Passailaigue wasn't sure how much in ticket sales to expect Sept. 28, because five of Arkansas' neighboring states have lotteries and Mississippi, the only neighboring state without a lottery, has casinos.

He said each retailer location will be sent an allocation of $9,300 worth of tickets Thursday.

Passailaigue said the South Carolina lottery might get 100 calls a day from retailers on its help line and the Arkansas lottery might receive 100 calls in the first few minuteson Sept. 28.

But, he said, "For everybody that calls in, there are thousands of tickets being sold and the transactions are gong to be fine."

"This is just an education process. The retailers will understand very quickly, most of them will get the procedures, but some of them will find out the hard way, maybe interaction with our help line," Passailaigue said.

"It will be an education process because the players, probably a lot of them, haven't played lottery. They are not sure whether they have a winner or not, so they are going to ask the retailers. You are going to have procedures not being followed, which are designed for security purposes, and because of that you are going to have people just frustrated."

Passailaigue said problems with lottery security and people stealing tickets will happen no matter whether it's the first day or last.

"People are trying to scam the system," he said.

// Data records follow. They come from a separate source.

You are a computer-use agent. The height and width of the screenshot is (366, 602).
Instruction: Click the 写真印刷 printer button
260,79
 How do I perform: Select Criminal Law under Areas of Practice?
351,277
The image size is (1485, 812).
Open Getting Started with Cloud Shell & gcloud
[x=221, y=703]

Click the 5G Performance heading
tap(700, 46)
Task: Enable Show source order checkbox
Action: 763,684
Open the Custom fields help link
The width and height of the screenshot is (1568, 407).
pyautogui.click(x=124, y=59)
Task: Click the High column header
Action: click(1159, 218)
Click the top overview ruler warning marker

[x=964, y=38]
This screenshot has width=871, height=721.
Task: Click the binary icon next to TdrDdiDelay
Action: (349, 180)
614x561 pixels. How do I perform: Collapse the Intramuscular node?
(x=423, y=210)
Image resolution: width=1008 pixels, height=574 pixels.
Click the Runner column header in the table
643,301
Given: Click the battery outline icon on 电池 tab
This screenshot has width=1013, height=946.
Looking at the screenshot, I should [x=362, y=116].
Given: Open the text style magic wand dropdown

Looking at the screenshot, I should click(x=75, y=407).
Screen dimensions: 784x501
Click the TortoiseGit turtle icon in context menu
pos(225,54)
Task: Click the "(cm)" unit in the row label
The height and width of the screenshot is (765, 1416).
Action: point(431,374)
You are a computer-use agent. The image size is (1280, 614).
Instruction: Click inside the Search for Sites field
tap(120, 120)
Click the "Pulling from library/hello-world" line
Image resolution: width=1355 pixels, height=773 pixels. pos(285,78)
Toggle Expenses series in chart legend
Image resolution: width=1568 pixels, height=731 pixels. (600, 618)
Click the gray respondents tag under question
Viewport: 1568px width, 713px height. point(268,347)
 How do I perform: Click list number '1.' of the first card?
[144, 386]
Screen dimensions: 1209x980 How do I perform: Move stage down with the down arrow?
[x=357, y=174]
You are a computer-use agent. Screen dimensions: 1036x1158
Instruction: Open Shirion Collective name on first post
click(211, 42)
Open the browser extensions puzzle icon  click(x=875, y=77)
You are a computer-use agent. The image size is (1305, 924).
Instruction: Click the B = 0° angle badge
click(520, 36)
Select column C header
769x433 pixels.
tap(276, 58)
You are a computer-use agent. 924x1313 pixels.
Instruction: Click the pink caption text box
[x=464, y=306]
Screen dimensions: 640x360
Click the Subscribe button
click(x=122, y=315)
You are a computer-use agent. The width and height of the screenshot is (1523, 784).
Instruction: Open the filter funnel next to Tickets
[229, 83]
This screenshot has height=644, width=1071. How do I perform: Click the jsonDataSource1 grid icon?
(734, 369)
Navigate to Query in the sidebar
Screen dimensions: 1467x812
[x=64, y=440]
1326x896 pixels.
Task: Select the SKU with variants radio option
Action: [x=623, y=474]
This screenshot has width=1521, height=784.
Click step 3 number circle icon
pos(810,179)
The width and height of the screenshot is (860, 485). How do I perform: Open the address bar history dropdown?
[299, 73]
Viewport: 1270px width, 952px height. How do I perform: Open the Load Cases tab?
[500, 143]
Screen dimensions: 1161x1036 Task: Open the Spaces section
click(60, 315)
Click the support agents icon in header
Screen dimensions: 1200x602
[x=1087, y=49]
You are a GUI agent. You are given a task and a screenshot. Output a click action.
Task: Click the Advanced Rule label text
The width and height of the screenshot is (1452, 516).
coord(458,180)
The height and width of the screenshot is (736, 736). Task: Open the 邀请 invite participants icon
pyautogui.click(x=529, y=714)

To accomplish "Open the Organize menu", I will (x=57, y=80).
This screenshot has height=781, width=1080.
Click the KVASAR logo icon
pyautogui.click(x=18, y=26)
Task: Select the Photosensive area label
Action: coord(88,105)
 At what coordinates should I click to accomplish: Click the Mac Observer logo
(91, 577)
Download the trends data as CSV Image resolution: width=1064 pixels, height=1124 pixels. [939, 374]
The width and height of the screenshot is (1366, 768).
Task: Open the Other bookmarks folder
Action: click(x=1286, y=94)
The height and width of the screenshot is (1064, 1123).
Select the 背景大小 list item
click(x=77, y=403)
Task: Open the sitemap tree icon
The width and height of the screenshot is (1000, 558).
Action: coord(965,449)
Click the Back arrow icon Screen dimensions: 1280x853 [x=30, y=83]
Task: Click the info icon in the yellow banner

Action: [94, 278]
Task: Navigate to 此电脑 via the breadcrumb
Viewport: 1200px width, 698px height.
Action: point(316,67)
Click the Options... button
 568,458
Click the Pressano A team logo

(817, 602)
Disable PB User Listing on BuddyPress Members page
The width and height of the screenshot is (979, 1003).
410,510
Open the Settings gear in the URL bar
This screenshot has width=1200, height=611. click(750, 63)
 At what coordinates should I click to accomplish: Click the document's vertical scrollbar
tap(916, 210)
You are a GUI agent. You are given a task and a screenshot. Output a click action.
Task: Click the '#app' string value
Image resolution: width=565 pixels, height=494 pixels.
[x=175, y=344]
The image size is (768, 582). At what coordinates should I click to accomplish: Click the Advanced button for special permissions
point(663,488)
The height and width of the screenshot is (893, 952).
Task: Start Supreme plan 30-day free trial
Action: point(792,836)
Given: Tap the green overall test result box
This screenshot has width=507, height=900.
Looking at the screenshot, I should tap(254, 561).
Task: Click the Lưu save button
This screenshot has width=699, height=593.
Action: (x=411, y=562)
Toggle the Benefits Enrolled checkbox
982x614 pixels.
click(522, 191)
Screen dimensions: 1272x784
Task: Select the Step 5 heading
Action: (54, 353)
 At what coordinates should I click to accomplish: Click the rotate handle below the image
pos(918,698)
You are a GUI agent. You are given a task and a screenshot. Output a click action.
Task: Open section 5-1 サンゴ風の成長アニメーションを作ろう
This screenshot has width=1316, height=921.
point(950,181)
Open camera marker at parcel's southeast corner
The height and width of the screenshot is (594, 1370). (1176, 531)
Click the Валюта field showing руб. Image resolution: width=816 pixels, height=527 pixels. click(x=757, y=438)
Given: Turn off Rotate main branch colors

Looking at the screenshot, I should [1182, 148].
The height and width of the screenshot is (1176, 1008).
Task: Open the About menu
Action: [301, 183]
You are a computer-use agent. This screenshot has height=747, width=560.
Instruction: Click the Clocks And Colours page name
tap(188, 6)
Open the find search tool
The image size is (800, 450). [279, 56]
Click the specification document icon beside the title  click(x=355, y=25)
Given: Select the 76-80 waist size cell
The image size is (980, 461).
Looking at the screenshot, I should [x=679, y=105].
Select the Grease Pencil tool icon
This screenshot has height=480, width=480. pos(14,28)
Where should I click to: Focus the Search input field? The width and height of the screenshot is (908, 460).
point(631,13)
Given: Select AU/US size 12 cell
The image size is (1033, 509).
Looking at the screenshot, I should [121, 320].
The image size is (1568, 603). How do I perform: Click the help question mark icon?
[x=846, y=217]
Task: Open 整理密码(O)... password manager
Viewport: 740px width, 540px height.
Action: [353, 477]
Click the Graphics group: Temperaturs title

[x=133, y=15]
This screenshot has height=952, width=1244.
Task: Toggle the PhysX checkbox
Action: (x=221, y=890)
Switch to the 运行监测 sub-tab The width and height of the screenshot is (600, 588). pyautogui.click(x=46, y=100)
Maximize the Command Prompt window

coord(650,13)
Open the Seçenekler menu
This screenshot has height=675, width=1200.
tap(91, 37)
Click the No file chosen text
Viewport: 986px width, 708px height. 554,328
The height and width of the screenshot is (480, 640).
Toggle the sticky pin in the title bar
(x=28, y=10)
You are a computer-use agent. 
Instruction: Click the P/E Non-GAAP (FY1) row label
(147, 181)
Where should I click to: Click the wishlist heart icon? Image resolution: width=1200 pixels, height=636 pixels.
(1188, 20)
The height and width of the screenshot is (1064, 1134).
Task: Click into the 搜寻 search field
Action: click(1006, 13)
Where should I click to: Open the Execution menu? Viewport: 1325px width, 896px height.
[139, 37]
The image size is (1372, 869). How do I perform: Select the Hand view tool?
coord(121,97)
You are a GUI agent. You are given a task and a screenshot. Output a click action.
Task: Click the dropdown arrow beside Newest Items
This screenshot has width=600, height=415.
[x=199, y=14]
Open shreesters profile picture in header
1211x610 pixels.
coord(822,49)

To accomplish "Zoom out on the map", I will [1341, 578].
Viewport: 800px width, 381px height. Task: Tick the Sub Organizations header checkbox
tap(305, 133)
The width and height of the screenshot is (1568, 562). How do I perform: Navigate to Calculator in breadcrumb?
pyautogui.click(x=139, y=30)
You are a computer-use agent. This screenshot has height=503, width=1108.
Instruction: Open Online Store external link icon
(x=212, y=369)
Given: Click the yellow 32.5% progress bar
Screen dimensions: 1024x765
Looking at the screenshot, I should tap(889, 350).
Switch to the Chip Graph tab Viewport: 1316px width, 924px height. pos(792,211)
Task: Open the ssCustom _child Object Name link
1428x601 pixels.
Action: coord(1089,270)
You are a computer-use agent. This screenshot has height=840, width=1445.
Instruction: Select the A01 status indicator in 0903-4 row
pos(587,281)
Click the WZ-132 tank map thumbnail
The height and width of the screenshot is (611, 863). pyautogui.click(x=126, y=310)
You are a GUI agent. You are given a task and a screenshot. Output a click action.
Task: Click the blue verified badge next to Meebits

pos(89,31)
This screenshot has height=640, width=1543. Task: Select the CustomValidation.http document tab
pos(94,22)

Retailers also have been instructed not to sell tickets before a second after midnight on Sept. 28, but he knows from experience that some "wildcatters" will do it.

"All you can do is to make a strong suggestion, 'Don't sell the tickets,'" he said.

But he said lottery players will be allowed to collect a prize on a ticket sold earlier than a second after midnight on Sept. 28 if it's a winning ticket.

"We don't refuse to pay any winning ticket," Passailaigue said.

There could be problems with lottery terminals not working, he said.

"Each retailer will have a log-on number, so if they lost their number or forgot it or log on improperly or whatever, it might present a problem," Passailaigue said.

People with winning tickets should be able to collect prizes from retailers on winning lottery tickets with prizes up to $500, he said.

The lottery may have prize-payment centers open in Springdale, Jonesboro and Camden on the first day of ticket sales to pay prizes up to $100,000. A prize-payment center will be open in Little Rock on Sept. 28 - and its check-writing machine works, he said.

The Oklahoma lottery experienced problems with some retailers being unfamiliar with the procedures to validate tickets to pay prizes and taking longer than normal to sell some tickets, Redburn said.

A small number of retailers said they wouldn't cash winning tickets larger than a certain dollar amount and they had to be reminded that they were obligated to cash winning tickets up to $600 he said.

"Everything went pretty smooth," Redburn said. "If we had more time, we might have avoided some of the problems with individual retailers."